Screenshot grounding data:
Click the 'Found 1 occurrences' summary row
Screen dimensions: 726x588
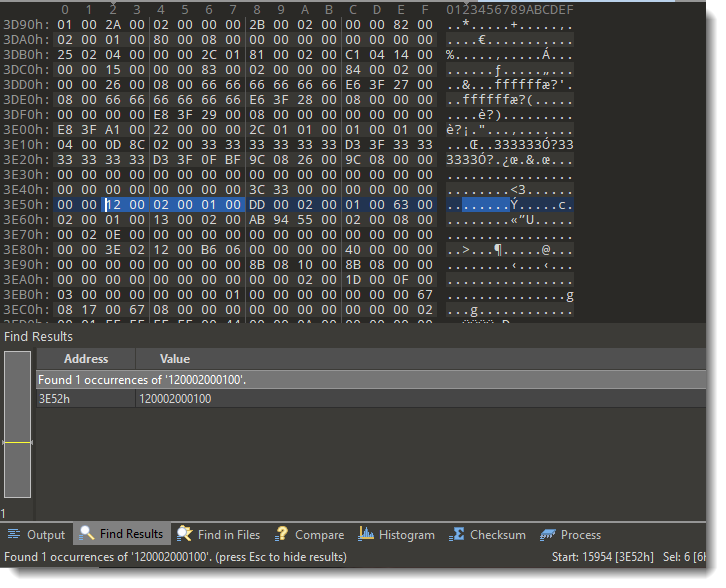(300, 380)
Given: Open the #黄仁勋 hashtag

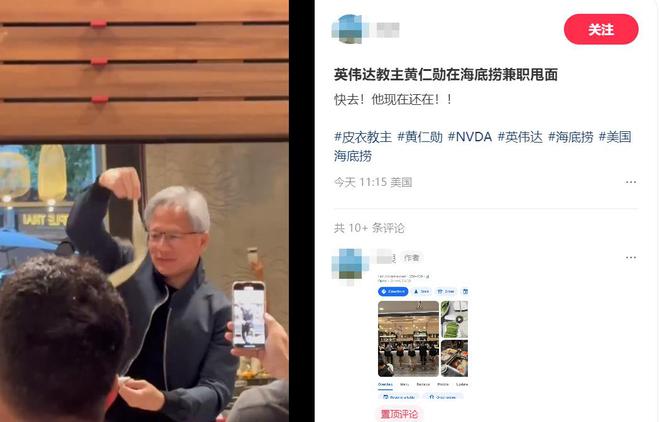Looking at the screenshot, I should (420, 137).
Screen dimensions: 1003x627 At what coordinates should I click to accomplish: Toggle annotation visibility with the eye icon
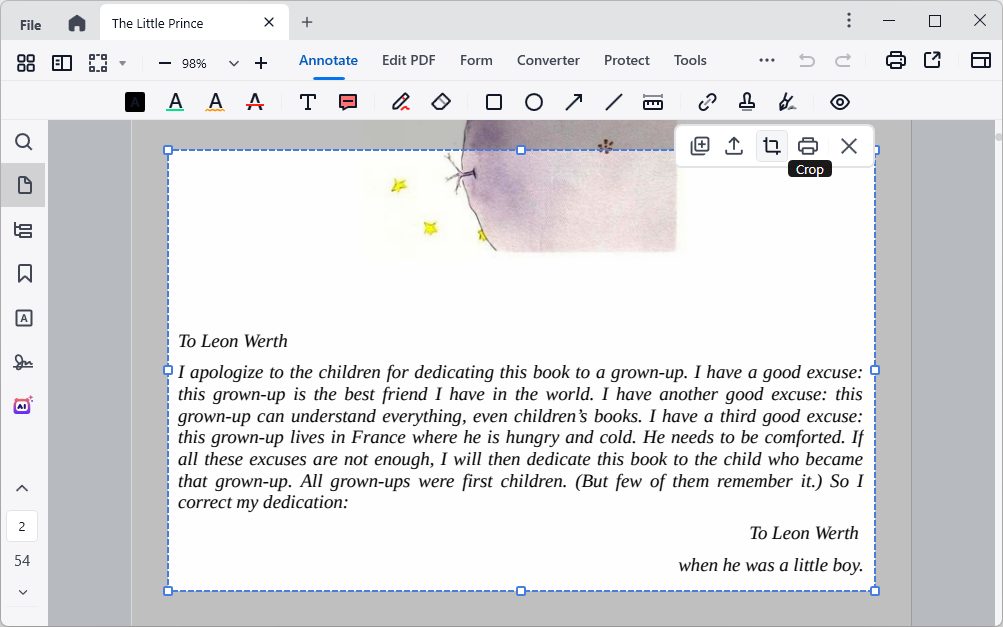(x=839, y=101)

==

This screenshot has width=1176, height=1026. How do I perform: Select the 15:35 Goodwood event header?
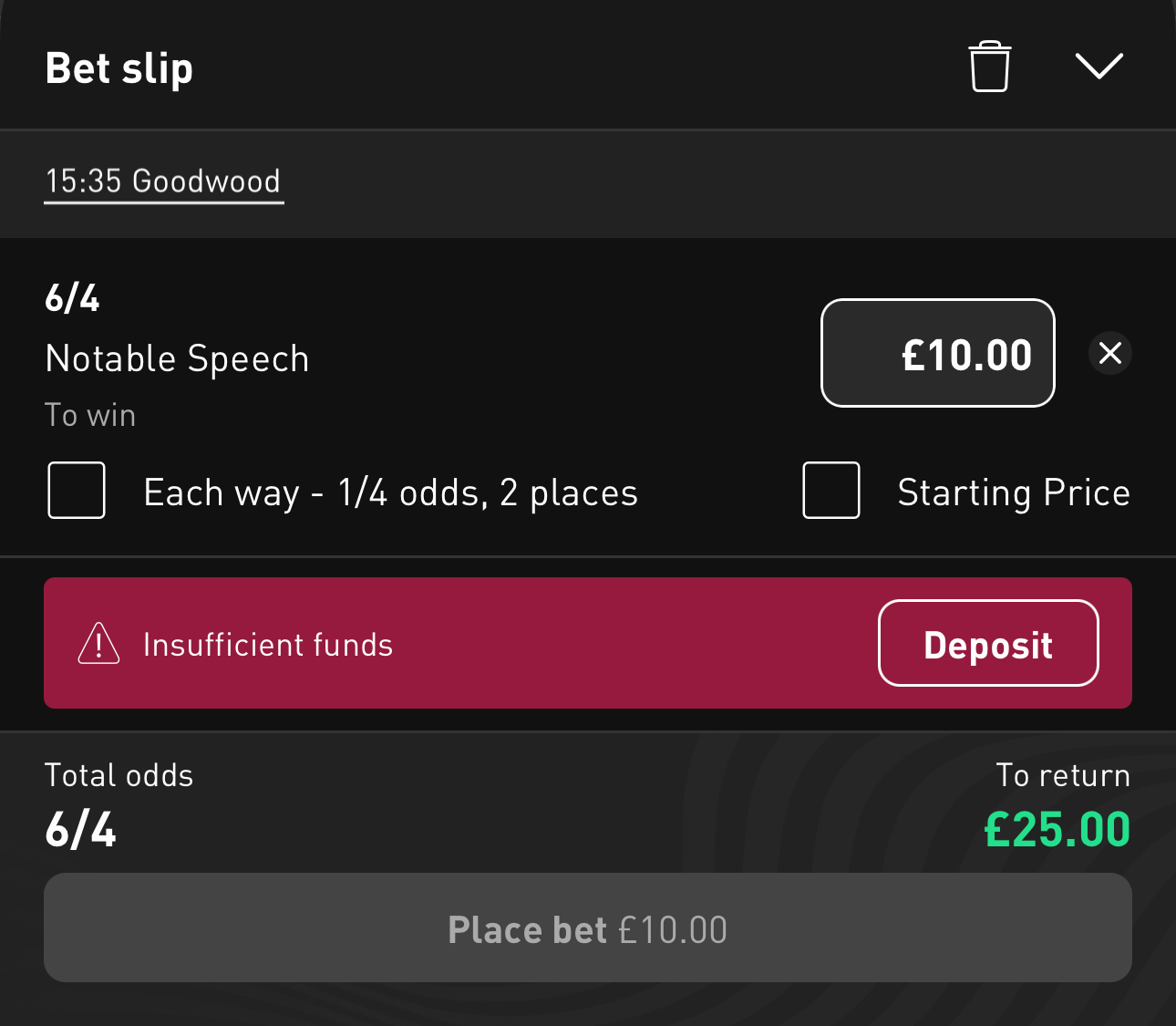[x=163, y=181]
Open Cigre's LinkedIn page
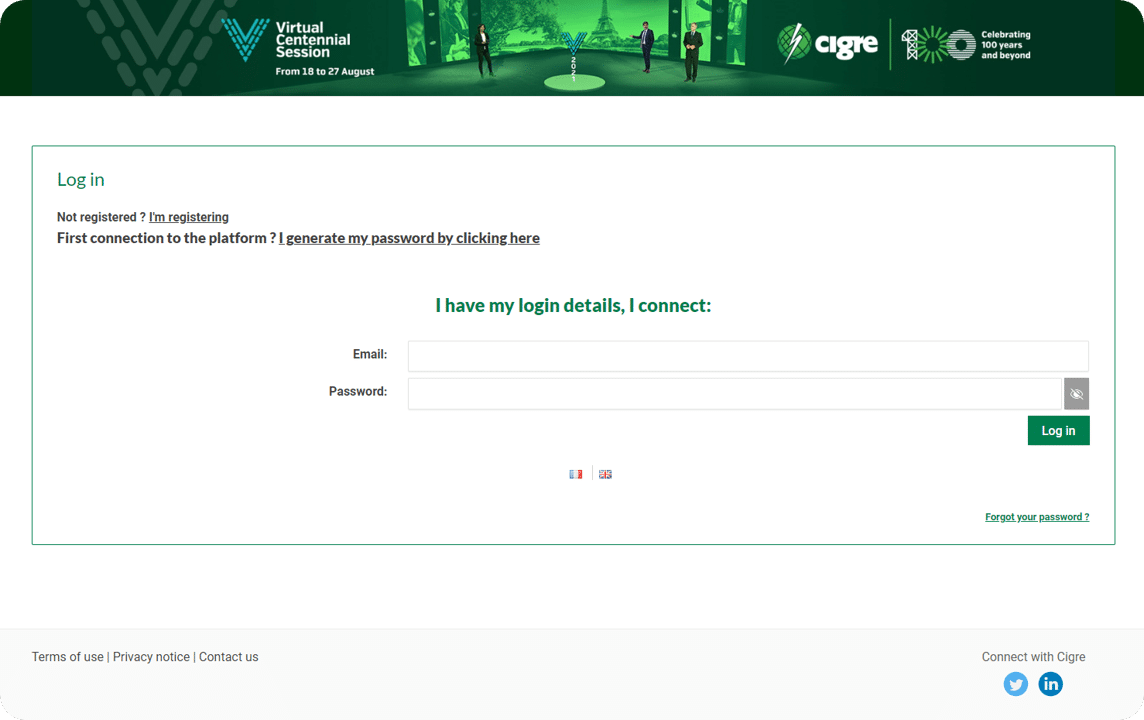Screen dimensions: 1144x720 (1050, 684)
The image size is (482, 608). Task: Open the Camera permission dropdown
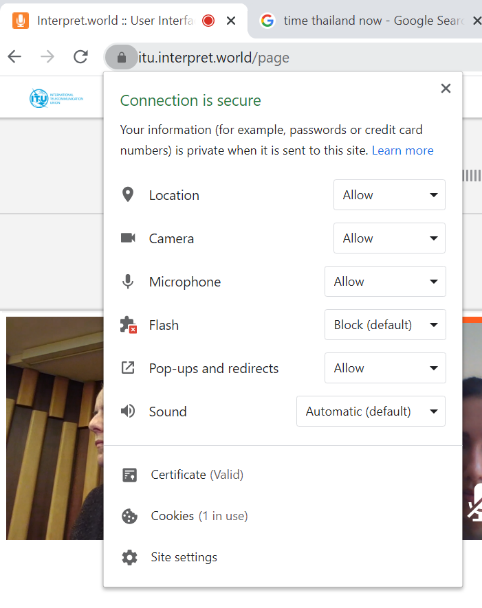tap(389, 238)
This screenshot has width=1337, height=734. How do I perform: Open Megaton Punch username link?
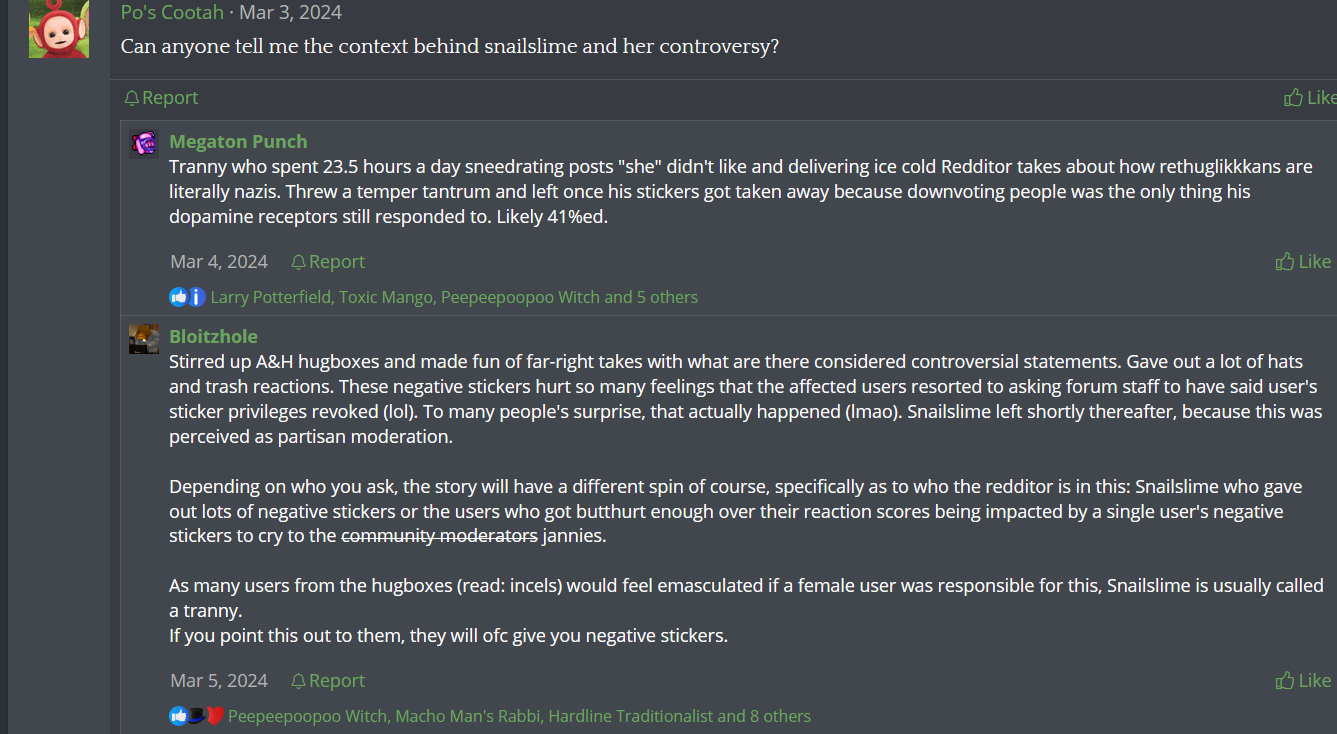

▶ [Problem description]
Within the entries above, give again exactly the lines starting at the one that contains "Open Cigre's LinkedIn page" and ending at the one that contains "This screenshot has width=1337, height=734.", leaving out the pictures.

▶ [Answer area]
Open Cigre's LinkedIn page
Screen dimensions: 1144x720 (1050, 684)
The image size is (482, 608). Task: Open the Camera permission dropdown
tap(389, 238)
This screenshot has width=1337, height=734. How do I perform: Open Megaton Punch username link?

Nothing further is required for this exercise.